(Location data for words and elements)
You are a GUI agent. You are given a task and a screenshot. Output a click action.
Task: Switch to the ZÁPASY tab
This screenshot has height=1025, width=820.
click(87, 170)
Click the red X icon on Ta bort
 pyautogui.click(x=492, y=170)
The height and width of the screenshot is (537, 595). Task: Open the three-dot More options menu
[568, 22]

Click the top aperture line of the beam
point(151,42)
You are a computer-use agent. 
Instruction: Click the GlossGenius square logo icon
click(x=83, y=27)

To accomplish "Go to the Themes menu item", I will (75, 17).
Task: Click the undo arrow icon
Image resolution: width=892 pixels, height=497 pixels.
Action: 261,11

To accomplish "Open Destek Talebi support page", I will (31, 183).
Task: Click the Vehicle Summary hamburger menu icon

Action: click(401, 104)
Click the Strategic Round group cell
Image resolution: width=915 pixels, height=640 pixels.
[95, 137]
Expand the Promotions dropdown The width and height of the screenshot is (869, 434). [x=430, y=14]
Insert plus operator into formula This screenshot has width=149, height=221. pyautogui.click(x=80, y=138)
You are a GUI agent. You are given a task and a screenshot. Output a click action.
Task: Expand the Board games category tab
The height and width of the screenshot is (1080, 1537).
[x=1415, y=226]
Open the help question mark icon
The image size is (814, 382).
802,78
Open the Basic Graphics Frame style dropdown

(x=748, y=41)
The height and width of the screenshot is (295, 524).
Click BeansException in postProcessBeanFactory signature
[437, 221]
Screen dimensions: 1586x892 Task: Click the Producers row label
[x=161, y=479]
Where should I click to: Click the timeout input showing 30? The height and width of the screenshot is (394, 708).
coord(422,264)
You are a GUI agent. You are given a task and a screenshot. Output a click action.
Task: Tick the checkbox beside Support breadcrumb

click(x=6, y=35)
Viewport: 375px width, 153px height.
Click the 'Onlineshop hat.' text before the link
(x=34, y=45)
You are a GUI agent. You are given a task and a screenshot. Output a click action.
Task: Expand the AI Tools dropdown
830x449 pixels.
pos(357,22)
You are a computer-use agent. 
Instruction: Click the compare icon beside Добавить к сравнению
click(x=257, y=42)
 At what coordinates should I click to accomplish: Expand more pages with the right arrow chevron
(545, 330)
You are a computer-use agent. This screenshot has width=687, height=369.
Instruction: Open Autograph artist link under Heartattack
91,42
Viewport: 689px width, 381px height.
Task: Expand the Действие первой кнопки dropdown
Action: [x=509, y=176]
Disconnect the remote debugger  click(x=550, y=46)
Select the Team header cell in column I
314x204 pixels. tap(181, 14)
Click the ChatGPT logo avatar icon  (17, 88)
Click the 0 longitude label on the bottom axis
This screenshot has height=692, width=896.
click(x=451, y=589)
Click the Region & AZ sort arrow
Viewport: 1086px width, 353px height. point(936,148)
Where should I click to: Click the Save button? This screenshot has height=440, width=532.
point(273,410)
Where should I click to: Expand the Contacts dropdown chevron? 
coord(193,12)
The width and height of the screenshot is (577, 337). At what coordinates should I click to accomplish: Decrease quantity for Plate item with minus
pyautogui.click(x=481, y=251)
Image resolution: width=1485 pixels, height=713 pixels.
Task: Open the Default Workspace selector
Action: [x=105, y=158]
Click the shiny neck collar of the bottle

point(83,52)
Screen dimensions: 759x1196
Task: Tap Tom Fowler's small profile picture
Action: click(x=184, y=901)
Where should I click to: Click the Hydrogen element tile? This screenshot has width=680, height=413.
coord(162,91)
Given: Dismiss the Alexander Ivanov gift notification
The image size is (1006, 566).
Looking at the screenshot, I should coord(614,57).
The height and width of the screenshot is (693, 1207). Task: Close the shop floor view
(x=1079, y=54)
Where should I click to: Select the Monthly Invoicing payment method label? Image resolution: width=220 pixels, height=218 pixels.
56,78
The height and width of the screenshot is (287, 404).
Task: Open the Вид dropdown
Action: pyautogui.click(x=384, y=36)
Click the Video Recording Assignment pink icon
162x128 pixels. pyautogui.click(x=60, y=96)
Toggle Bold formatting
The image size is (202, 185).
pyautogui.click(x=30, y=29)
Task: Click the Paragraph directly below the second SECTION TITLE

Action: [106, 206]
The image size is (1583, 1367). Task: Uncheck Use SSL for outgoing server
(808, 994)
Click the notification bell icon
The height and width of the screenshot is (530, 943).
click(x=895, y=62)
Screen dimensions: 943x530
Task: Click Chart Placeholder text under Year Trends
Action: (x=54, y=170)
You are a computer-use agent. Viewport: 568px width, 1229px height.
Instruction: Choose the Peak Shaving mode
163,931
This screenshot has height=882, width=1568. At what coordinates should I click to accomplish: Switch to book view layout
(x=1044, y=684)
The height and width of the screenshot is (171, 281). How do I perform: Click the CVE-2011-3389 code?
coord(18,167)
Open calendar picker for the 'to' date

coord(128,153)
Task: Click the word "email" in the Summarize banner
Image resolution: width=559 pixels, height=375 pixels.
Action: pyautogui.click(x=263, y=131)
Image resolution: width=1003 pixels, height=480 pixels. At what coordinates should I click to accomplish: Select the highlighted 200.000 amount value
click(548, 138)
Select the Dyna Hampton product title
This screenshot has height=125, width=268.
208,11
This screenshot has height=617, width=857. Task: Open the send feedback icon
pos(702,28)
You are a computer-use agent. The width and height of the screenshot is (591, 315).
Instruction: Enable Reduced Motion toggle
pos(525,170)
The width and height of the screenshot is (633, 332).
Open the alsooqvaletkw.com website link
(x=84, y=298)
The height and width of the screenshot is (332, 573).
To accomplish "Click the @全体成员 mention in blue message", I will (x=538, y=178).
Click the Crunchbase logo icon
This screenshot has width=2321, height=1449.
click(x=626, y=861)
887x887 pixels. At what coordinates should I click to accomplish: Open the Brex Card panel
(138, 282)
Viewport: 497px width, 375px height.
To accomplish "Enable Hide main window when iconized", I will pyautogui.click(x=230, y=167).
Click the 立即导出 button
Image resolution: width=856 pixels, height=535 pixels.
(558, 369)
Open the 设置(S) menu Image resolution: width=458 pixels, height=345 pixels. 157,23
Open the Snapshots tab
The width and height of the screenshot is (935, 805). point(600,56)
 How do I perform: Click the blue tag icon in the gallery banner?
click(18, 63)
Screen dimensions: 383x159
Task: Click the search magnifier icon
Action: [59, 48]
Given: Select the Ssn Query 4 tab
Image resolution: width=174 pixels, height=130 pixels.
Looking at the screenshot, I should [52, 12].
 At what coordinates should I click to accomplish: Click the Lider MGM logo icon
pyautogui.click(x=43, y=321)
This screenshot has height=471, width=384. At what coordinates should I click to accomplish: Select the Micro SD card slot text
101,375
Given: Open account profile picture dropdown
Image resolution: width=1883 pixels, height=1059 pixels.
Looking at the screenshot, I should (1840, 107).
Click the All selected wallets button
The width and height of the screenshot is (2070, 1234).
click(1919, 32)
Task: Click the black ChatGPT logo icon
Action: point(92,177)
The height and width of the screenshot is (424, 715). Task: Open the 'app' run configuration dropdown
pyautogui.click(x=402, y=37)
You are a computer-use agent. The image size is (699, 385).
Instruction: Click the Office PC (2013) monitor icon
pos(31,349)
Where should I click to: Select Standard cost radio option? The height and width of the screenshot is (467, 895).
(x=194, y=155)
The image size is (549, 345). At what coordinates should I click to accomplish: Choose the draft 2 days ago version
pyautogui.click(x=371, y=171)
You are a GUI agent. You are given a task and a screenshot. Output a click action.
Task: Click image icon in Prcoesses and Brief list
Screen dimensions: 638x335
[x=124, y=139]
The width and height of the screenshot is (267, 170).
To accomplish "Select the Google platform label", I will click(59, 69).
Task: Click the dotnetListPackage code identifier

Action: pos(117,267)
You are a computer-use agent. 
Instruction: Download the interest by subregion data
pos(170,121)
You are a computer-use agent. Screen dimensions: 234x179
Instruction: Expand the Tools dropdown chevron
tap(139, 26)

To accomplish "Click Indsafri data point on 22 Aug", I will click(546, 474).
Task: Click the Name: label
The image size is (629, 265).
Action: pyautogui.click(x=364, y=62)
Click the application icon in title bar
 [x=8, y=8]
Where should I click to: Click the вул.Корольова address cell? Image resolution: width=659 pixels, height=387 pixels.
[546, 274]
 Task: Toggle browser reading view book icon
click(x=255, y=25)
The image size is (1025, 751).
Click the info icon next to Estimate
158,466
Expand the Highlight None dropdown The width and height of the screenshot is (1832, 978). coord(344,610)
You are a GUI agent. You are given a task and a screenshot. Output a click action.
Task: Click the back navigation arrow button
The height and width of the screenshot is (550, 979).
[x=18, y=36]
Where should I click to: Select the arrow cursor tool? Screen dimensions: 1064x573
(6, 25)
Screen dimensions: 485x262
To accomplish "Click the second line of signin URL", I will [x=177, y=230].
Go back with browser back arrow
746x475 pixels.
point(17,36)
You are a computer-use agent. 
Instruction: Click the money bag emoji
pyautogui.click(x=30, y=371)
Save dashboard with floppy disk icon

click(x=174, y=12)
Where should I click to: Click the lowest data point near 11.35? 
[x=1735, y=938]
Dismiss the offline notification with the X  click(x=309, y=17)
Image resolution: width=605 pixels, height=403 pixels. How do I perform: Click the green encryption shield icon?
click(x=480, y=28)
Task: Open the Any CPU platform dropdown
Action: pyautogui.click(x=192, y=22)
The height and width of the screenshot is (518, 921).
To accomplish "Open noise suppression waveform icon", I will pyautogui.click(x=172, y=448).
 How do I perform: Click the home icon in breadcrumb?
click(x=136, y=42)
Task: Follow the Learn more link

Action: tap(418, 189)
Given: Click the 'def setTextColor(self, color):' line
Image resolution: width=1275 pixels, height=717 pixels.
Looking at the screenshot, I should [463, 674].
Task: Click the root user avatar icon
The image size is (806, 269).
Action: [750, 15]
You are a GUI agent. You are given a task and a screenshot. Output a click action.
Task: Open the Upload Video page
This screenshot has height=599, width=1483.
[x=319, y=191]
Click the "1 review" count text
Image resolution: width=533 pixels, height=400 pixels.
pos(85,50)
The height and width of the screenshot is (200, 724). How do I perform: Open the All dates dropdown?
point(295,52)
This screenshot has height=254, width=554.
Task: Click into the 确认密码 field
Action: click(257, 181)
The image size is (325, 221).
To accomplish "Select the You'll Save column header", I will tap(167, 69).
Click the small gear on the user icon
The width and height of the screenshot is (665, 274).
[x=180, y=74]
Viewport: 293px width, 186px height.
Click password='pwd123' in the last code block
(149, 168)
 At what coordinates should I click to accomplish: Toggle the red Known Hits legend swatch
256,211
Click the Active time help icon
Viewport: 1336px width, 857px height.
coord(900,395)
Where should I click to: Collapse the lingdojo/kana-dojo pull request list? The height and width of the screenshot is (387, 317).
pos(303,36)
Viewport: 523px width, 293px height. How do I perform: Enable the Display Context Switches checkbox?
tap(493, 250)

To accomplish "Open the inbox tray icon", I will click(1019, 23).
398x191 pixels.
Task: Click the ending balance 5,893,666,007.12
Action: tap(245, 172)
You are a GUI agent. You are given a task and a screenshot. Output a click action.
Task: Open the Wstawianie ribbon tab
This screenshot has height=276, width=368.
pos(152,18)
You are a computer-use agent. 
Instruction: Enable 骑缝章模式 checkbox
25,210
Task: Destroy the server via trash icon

### Short problem
Return every line above that contains the string "Video", matching case exactly.

### Task response
Click the Video Recording Assignment pink icon
Task: Open the Upload Video page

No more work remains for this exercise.